(Collected data)
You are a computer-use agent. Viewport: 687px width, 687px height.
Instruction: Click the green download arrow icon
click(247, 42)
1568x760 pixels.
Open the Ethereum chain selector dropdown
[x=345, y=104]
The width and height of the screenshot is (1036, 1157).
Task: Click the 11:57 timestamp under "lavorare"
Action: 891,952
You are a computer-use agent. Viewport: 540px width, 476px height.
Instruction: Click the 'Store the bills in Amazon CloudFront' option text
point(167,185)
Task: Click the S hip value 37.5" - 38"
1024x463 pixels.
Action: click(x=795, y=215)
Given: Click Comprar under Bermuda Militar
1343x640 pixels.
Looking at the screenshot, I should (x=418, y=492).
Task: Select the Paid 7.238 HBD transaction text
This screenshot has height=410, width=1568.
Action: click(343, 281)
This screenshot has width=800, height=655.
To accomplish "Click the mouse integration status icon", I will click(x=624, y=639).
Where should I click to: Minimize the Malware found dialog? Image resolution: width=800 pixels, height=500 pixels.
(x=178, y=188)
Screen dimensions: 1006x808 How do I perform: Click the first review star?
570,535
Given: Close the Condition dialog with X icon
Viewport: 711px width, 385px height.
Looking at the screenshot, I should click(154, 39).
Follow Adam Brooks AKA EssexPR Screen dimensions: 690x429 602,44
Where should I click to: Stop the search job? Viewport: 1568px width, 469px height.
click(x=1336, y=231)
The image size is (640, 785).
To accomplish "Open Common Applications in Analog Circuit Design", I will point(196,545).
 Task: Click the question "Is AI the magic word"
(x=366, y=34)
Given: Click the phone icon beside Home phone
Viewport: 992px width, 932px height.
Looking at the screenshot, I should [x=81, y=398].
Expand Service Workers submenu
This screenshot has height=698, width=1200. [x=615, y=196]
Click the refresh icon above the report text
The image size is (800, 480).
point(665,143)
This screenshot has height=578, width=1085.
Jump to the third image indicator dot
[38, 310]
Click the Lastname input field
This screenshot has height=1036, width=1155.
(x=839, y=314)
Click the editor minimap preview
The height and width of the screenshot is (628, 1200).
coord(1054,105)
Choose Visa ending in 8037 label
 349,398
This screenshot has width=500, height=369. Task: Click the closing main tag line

### REQUIRED WORK
Return every line from the entries above that includes the word "accomplish".

### SOLUTION TO THE EXERCISE
To accomplish "Click the mouse integration status icon", I will click(x=624, y=639).
To accomplish "Open Common Applications in Analog Circuit Design", I will point(196,545).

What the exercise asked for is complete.